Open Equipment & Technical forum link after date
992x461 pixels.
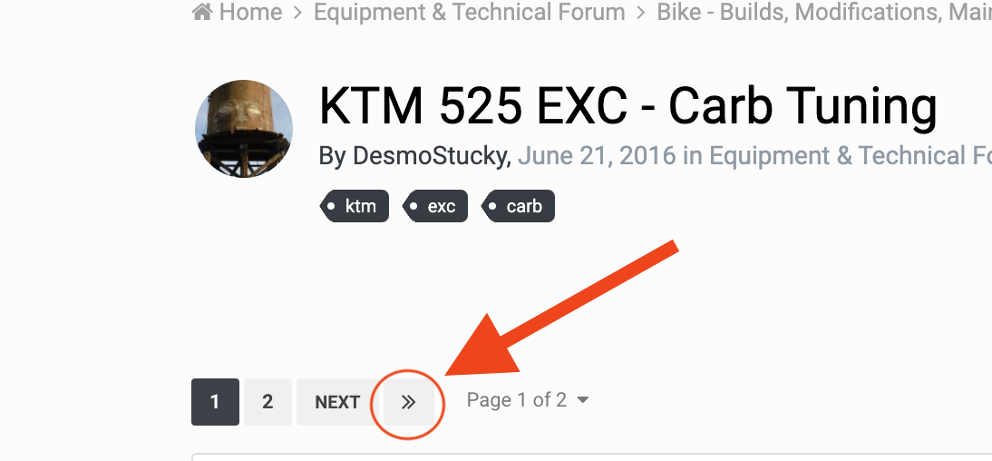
--
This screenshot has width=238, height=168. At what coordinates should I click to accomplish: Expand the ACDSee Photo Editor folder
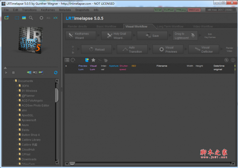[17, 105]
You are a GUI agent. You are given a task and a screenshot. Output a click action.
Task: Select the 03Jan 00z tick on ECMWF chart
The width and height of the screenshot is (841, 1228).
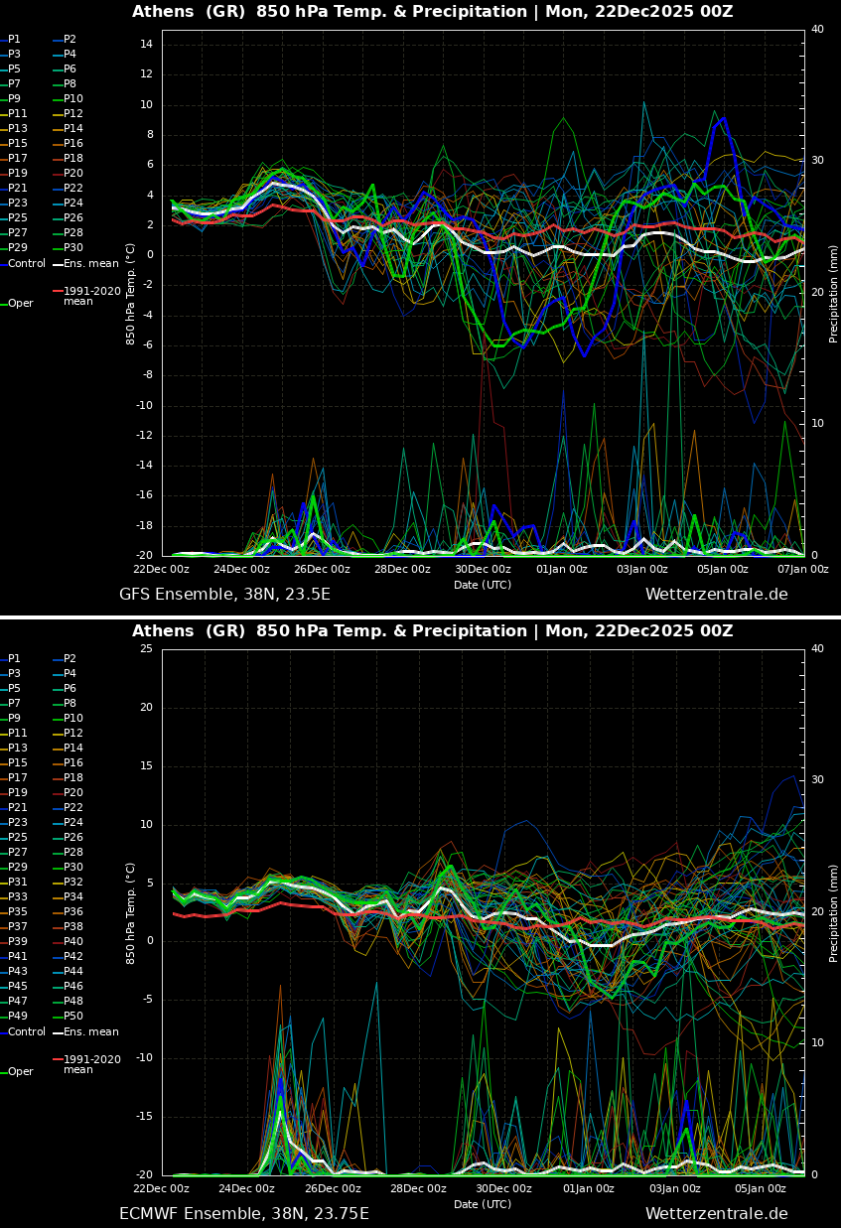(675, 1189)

• **What to produce**
In the entries above, the lines from the one bearing "Open Equipment &" up to and including the one bearing "992x461 pixels." should be transcribed exactly; no other line is wanted.

• **Written response**
Open Equipment & Technical forum link after date
992x461 pixels.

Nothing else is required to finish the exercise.